Painted in 1907, this work belongs to Hilma af Klint’s vast cycle The Paintings for the Temple, created between 1906 and 1915. Across that larger project, she sought to express the unity underlying the visible world and to develop a visual language for spiritual development. The idea of the “temple” was not initially tied to a literal building, but to a structure of inner growth and revelation. Even so, af Klint later sketched a possible architectural setting for these works: a spiral, multi-level temple culminating in a sanctuary where the altarpieces would be placed.

Made for a Spiritual Destination

The altarpieces occupy a special place within that larger vision. They were conceived as culminating works, to be encountered after passing through the other paintings in the cycle. In that imagined progression, the viewer would move gradually toward a more concentrated spiritual center, and these large canvases would serve as the final point of arrival. Their scale, their reduced formal language, and their use of metallic leaf all reinforce that role. They are not simply part of the sequence; they are its destination.

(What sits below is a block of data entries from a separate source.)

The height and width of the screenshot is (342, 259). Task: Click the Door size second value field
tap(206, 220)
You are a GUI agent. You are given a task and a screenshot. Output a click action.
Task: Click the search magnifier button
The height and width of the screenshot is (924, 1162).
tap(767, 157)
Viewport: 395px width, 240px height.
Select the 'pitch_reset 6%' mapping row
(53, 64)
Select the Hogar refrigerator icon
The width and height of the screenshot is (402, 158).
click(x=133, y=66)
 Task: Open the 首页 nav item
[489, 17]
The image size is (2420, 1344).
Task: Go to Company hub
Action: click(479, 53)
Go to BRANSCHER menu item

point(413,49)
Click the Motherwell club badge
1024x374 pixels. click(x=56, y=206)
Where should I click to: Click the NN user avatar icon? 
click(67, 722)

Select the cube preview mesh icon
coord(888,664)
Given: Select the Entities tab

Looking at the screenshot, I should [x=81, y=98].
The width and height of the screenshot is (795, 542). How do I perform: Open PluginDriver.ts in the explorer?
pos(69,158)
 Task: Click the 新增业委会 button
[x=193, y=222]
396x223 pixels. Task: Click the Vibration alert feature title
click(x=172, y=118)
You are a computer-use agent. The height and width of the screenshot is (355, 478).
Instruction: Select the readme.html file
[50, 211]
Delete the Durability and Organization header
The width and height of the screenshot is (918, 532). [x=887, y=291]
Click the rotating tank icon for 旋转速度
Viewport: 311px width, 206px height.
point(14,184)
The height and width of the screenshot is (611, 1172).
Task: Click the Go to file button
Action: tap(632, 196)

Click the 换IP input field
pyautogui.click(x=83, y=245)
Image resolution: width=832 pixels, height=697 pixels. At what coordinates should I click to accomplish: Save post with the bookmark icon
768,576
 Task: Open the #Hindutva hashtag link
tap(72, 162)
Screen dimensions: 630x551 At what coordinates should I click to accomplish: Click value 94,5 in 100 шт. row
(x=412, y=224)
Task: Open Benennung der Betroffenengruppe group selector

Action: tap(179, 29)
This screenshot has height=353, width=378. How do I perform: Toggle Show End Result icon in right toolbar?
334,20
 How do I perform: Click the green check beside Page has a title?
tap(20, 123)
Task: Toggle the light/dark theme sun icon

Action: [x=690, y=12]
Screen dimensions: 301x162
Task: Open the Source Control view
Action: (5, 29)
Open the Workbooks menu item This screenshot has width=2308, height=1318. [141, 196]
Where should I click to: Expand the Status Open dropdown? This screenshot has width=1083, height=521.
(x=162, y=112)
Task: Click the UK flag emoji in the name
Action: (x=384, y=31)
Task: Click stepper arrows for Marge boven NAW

Triangle, Circle, and Spiritual Ascent

The painting’s symbolic structure is unusually clear. A triangle points toward a golden circle, setting up a relation between movement and completion, striving and unity. This arrangement reflects ideas af Klint engaged through Theosophy, especially the notion that evolution moves in two directions: upward from material existence toward the spiritual, and downward from the divine into matter. The image condenses that process into a highly controlled visual form. Rather than describing a scene, it presents a spiritual diagram of ascent and return.

This is one of the reasons the work holds such a significant place in early abstraction. The forms are geometric, but they are not formalist in intention. They are charged with metaphysical meaning and used to think through states of being that lie beyond ordinary visibility.

Oil, Metal Leaf, and Scale

The painting is executed in oil and metal leaf on canvas and measures 237.5 × 179.5 cm (93 1/2 × 70 7/10 inches). The metal leaf is especially important to the work’s effect, introducing a luminous quality that strengthens its role as an image of spiritual focus. Combined with the large scale and the clarity of the composition, it gives the painting a physical presence that feels both monumental and concentrated.

Preserved in Stockholm

Today, Altarpiece, No. 1 is held by the Hilma af Klint Foundation in Stockholm. Within af Klint’s oeuvre, it remains one of the clearest expressions of her attempt to create a fully spiritual abstraction: an art of symbols, structure, and inward elevation, meant to be approached not only visually, but contemplatively.